I postponed working for as long as I could, not getting my first job until I was at the tail end of being 18. Then, feeling absolutely defeated, I went in for my first — and to this point, only — shit job. It lasted about a month and a half. Then I went to Ecuador and learned how to do something.

Wade doing archaeology

The archaeology era.

I was trained well and when I came back I began working as an archeologist. It was traveling work, it didn’t suck, and it paid decently. I was able to travel around with various crews for three or so months per year and then spend the rest of my time just backpacking or going to school abroad. I would eventually get a degree in anthropology and journalism and, almost as soon as I did, doing archaeology just wasn’t cutting it anymore. I realized that I liked the traveling part more than I did the science part, and I endeavored to hang up my trowl and just travel.

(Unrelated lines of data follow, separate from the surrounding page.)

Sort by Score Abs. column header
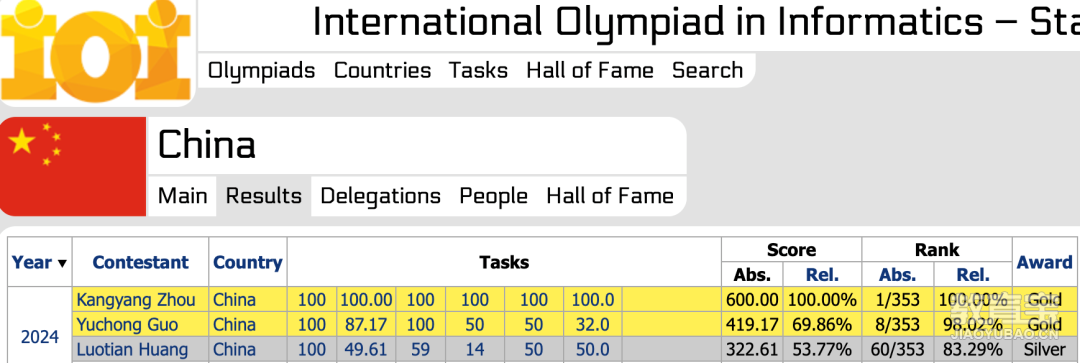The height and width of the screenshot is (363, 1080). 752,275
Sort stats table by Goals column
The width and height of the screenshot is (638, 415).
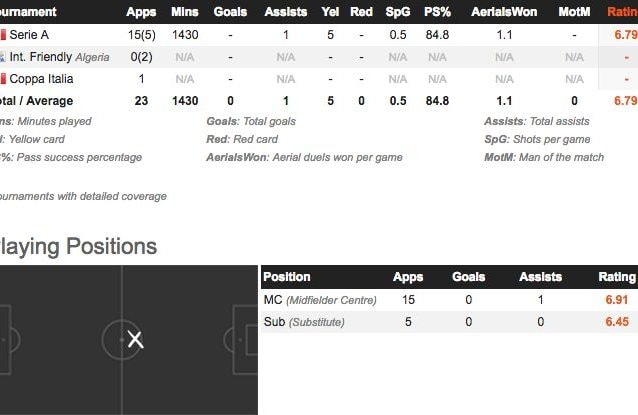pos(230,12)
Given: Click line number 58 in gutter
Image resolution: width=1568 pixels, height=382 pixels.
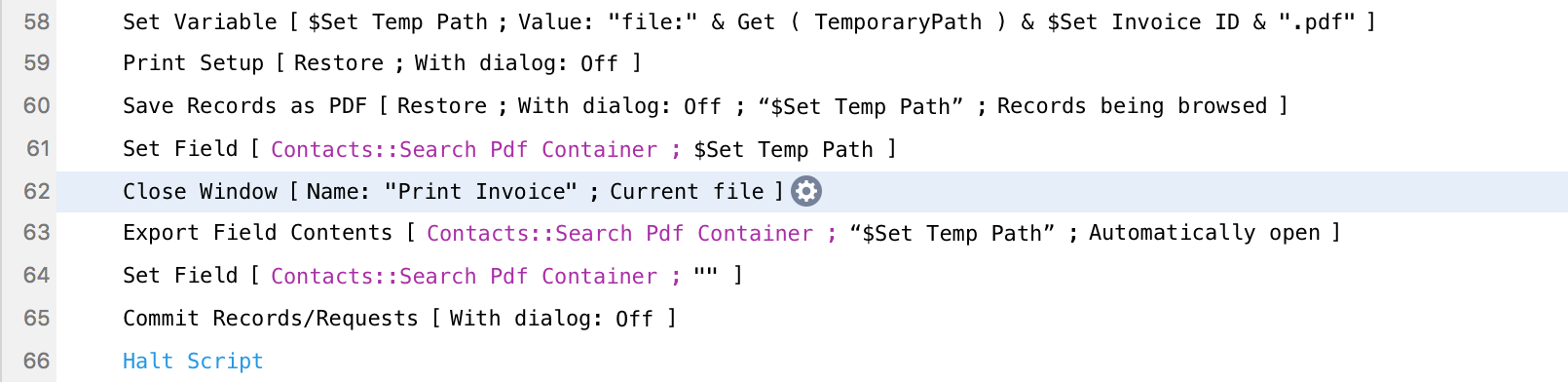Looking at the screenshot, I should point(36,21).
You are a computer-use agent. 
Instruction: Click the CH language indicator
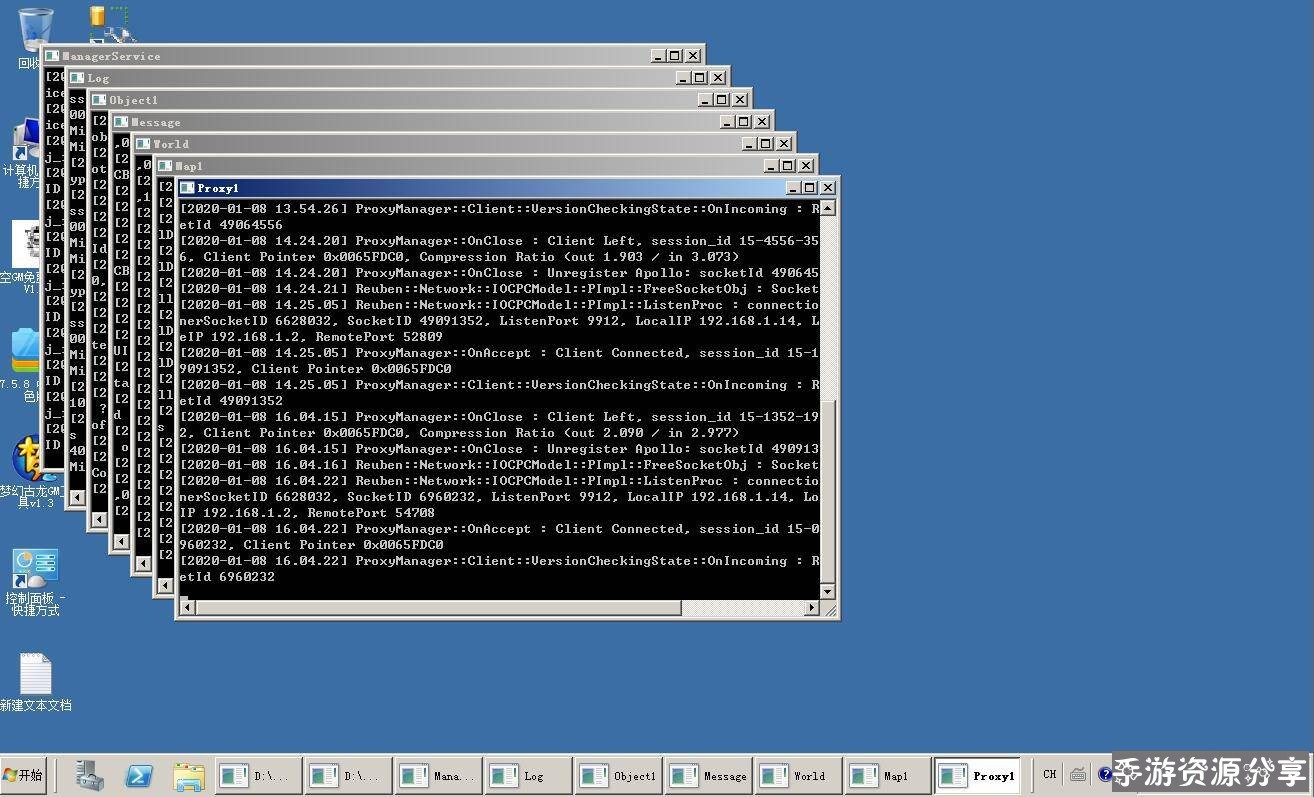[1049, 774]
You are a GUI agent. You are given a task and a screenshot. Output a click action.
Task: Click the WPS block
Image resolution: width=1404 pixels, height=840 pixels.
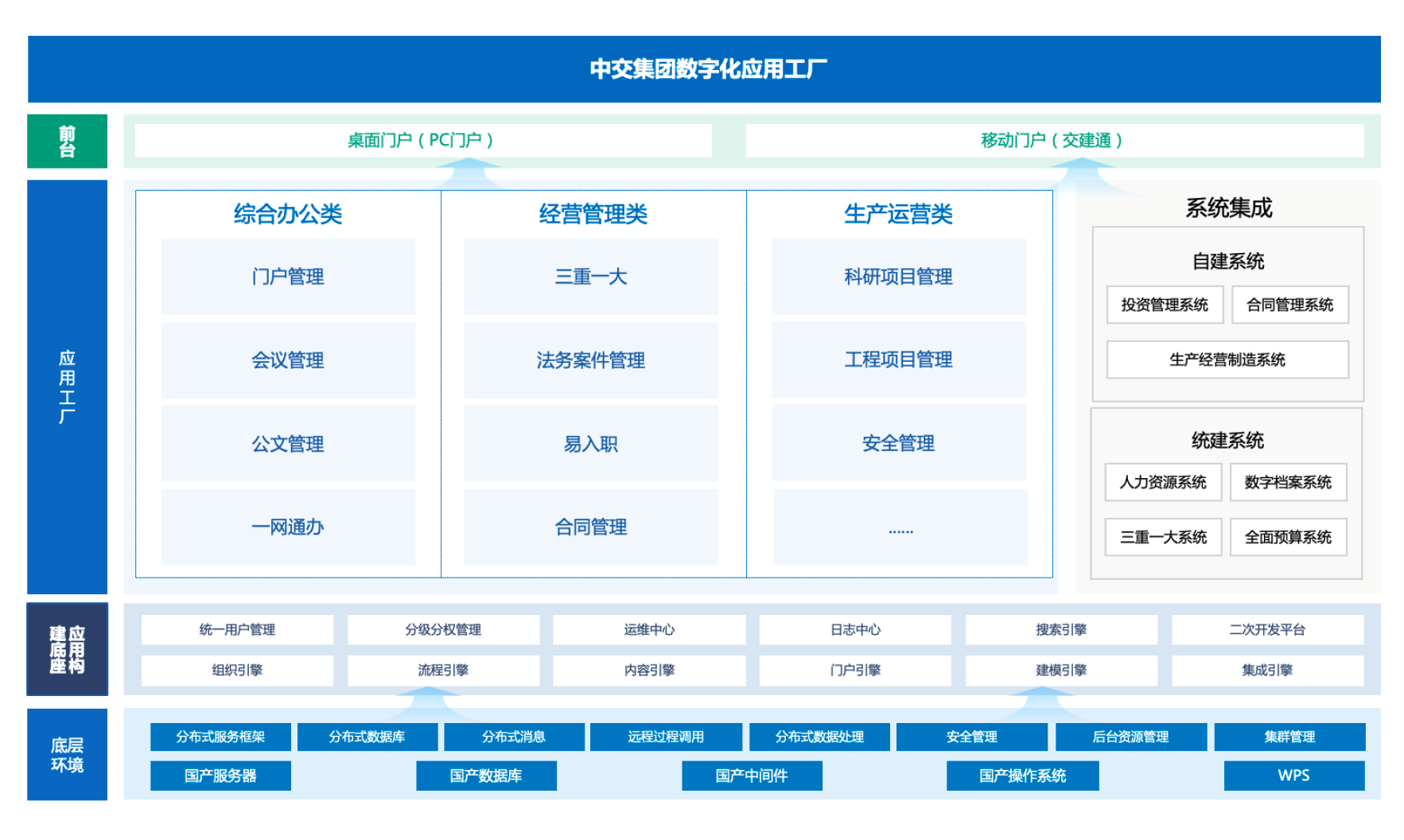click(x=1293, y=776)
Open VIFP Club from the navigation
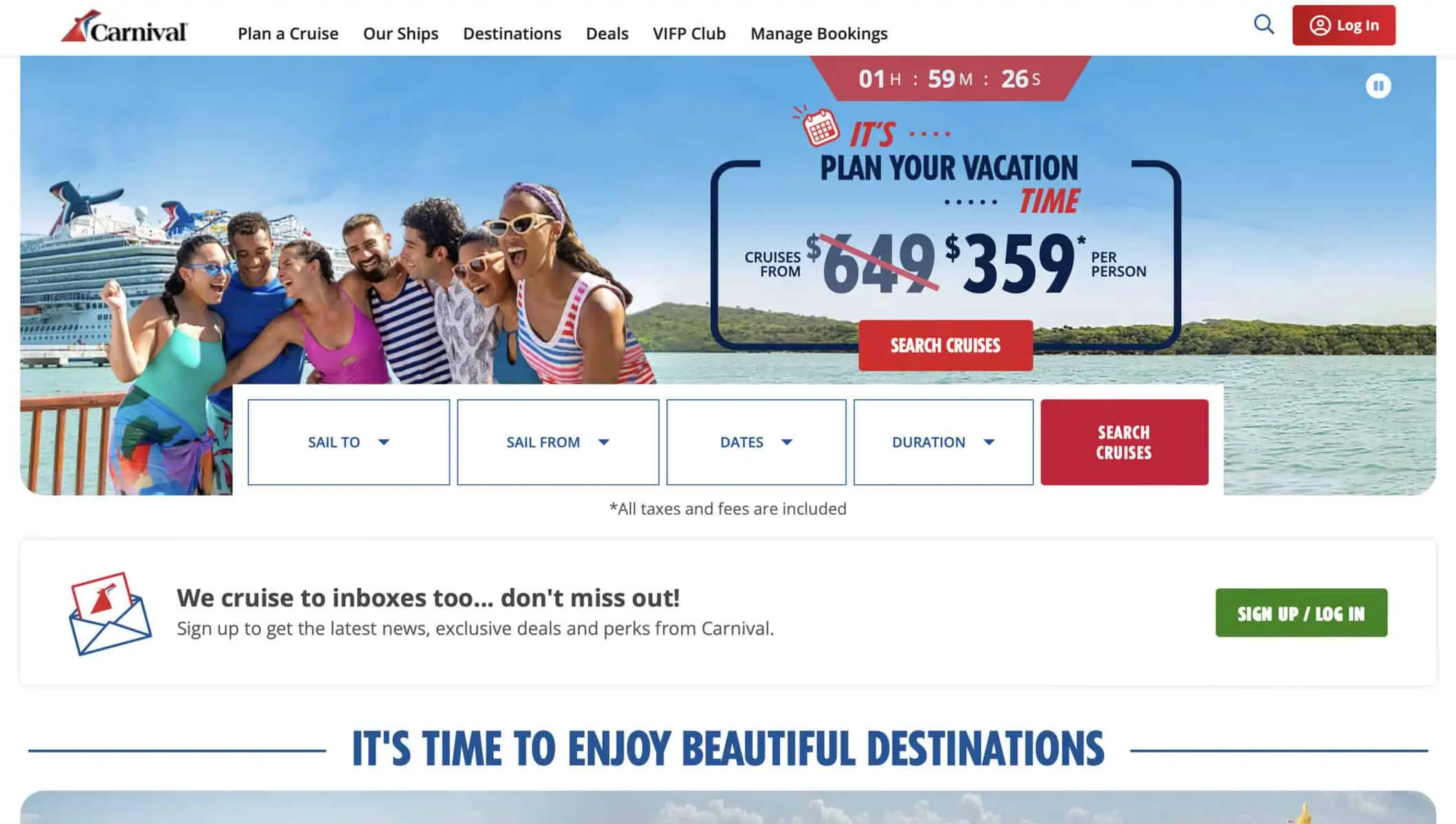 [x=689, y=34]
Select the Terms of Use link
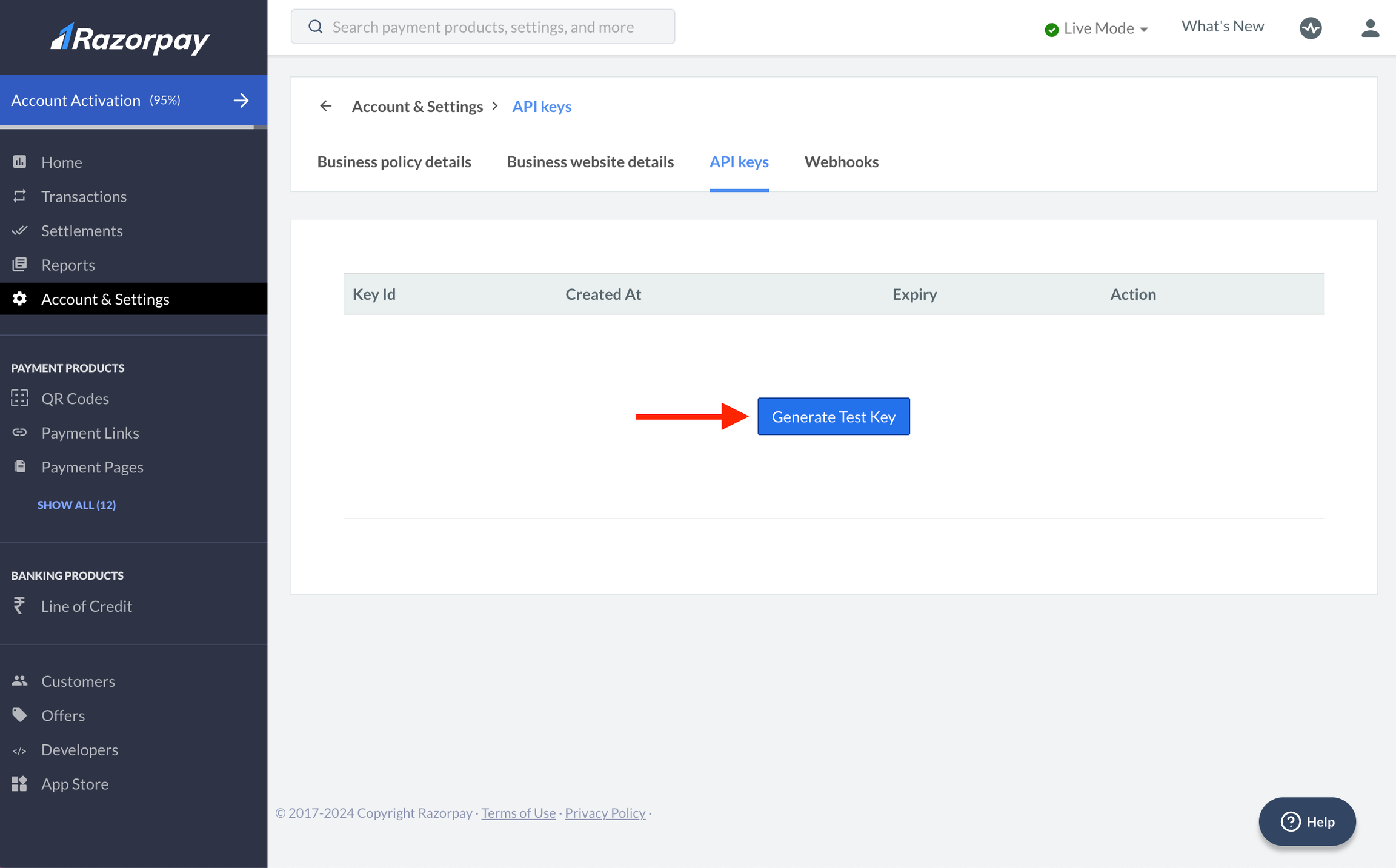 click(518, 813)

I would write. I would blog. And I had a path that was blazed before me:

But the fear of doing a job that sucked was always there. It drove me to spend the long hours in the saddle, bashing out words on a laptop, putting myself into awkward situations to find stories or get information. I was always driven because I knew that I could make it if I only worked 10, 12, 15 hours a day … and if I didn’t I would have to do a job that sucked.

I have to admit that this fear still keeps me going today. Even though I am now 42 years old and have enjoyed a nice career as a blogger, a journalist, an author, an editor, and now a filmmaker I’m still scared everyday that if I don’t keep going I will fall off the mountain and will have to get a job that sucks. They say that fear is a bad thing … unless you use it as motivation.

That fear also allows me to accept the times in my work when things get tough. I can remember one particularly tk day on the set of a show that I film. People were yelling, they were arguing, I got sucked into it. My fellow crew member got taken outside for a talk with the director. It was all bullshit but I really couldn’t get too mad or emotionally invested because in that moment — right when things got their most heated — that image of my dad walking through the door when I was a little kid popped into my consciousness. And I laughed. I laughed because I know that my worse day at work is going to be vastly better than my dad’s best day. Work is supposed to suck.

Happy Thanksgiving.

SUPPORT

The only way I can continue my travels and publishing this blog is by generous contributions from readers. If you can, please subscribe for just $5 per month:

NEWSLETTER

If you like what you just read, please sign up for our newsletter!
* indicates required
Filed under: Family, Work

About the Author:

I am the founder and editor of Vagabond Journey. I’ve been traveling the world since 1999, through 91 countries. I am the author of the book, Ghost Cities of China and have written for The Guardian, Forbes, Bloomberg, The Diplomat, the South China Morning Post, and other publications. has written 3723 posts on Vagabond Journey. Contact the author.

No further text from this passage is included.